Cientistas podem ter identificado os neurónios que provocam o medo

Algumas vezes diz-se que se pode cheirar o medo, quando, na realidade, os sinais que geram medo são muitas vezes multi-sensoriais.

Um incêndio, por exemplo, gera fumo, calor e um cheiro que o denuncia. Uma águia predadora a voar geran um som quando bate as asas.

Seria útil para a sobrevivência se os animais tivessem forma de recolher toda essa informação sensorial de visão, cheiro, tato, paladar e audição num circuito neural que alertasse o cérebro — mais especificamente a amígdala — para desencadear uma resposta ao medo assim que um certo limiar fosse atingido.

No entanto, a existência de um circuito neural ainda não foi estabelecida.

Um novo estudo forneceu agora fortes evidências de dois circuitos, não sobrepostos, que trabalham em conjunto para provocar o medo no nosso cérebro.

A equipa de investigadores responsáveis pelo estudo, publicado este mês na Cell, partiu de suspeitas de que neurónios que usam uma molécula específica — CGRP, “Peptídeo Relacionado com o Gene da Calcitonina” — desempenham um forte papel no processo, juntamente com o “centro do medo” do cérebro — a amígdala.

Testando a sua hipótese sobre ratos geneticamente modificados, encontraram duas populações distintas destes neurónios CGRP no tronco cerebral e no tálamo que se ligavam à amígdala do animal.

Os neurónios humanos também expressam CGRP, pelo que é possível que este circuito possa estar envolvido em condições tais como enxaquecas, stress pós-traumático, e desordens do espectro do autismo.

Segundo a Science Alert, os investigadores equiparam os ratos com um pequeno dispositivo de imagem chamado miniscópio, que permite aos cientistas rastrear a atividade dos neurónios CGRP enquanto o rato anda livremente e responde ao seu ambiente.

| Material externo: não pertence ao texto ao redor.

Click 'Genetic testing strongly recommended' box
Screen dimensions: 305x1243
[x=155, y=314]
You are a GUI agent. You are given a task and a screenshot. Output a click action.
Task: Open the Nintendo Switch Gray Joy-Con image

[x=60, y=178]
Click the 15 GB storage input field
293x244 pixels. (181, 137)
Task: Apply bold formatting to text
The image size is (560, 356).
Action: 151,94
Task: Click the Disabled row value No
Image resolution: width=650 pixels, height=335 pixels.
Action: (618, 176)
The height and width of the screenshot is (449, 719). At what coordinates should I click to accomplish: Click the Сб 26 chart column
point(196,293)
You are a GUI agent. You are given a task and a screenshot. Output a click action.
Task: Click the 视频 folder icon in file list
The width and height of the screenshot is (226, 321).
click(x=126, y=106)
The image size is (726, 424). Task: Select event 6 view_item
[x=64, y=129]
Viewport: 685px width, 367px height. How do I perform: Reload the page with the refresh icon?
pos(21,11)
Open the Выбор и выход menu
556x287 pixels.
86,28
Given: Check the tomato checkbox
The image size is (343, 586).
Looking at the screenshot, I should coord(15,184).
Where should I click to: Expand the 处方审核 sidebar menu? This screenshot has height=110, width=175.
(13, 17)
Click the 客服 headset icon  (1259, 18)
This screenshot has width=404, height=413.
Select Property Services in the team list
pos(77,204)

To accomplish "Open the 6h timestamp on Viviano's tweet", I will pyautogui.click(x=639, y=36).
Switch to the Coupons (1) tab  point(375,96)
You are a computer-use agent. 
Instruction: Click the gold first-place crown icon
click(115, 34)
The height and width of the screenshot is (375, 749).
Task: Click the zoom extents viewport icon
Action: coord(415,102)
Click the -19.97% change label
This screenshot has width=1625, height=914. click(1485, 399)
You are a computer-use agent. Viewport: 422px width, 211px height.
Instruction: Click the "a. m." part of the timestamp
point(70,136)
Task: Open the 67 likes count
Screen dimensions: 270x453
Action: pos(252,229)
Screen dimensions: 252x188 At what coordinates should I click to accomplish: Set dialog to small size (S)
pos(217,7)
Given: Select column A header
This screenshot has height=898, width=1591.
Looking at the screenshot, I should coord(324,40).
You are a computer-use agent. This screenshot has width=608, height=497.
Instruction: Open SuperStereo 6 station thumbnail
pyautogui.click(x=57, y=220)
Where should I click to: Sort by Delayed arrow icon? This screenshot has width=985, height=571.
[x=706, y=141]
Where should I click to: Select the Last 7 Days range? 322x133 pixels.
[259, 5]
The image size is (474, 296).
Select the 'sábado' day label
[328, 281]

Os ratos foram então confrontados com estímulos de ameaça, incluindo um pequeno choque nas patas, uma explosão de som imitando um trovão, um disco em expansão que simula a aproximação rápida de uma ave em cima, uma tampa de algodão embebida em trimetiltiazolina (um componente de fezes de raposa que provoca o medo em roedores) e uma solução quinina, que tem um sabor amargo.

Os cientistas registaram a atividade de 160 neurónios CGRP — 80 de cada uma das duas variedades: CGRPSPFp e CGRPPBel.

Verificaram que a maioria dos neurónios CGRP aumentou a sua atividade quando o rato foi confrontado com sons, sabores, cheiros, sensações e sugestões visuais ameaçadores. Os neurónios não responderam tão fortemente aos estímulos de controlo.

“O circuito cerebral que descobrimos funciona como um sistema central de alarme”, diz Sung Han, neurobiólogo do Salk Institute for Biological Studies na Califórnia.

“Ficámos entusiasmados ao descobrir que os neurónios CGRP são ativados por sinais sensoriais negativos dos cinco sentidos — visão, som, paladar, olfato e tato”.

Os investigadores quiseram confirmar que estes neurónios CGRP eram necessários para a perceção de ameaças multi-sensoriais. Por outras palavras, que outros neurónios não estavam a desencadear a mesma resposta ao medo.

Em ratos, silenciaram os neurónios CGRP e fizeram a experiência novamente para ver se os animais continuavam a mostrar o mesmo padrão de comportamento de medo em resposta a estímulos assustadores.

Os investigadores descobriram que os ratos que tinham estes neurónios silenciados tinham uma probabilidade significativamente menor de responder a um choque elétrico no pé ou a sons altos.

“Estes resultados indicam que os neurónios CGRPSPFp e CGRPPBel são necessários para mediar respostas comportamentais a diferentes conjuntos de ameaças multi-sensoriais”, escrevem os investigadores

A equipa também demonstrou que estes neurónios da CGRP eram necessários para formar memórias de ameaças utilizando uma experiência de aprendizagem Pavlov.

Fazer convergir todos estes sinais de ameaça numa única área do cérebro pode ajudar os animais a facilitar a tomada de decisões, concluem os investigadores. Se este mesmo circuito neural CGRP for encontrado em humanos, então esta investigação pode ajudar em tratamentos para condições médicas.

“Ainda não o testámos, mas as enxaquecas podem também ativar estes neurónios CGRP no tálamo e no tronco cerebral”, diz Sukjae Joshua, neurocientista e co-autor Kang, também do Salk Institute for Biological Studies.

“As drogas que bloqueiam a CGRP têm sido usadas para tratar enxaquecas, por isso espero que o nosso estudo possa ser uma âncora para usar este tipo de droga no alívio de memórias de ameaça no PTSD, ou hipersensibilidade sensorial também no autismo”.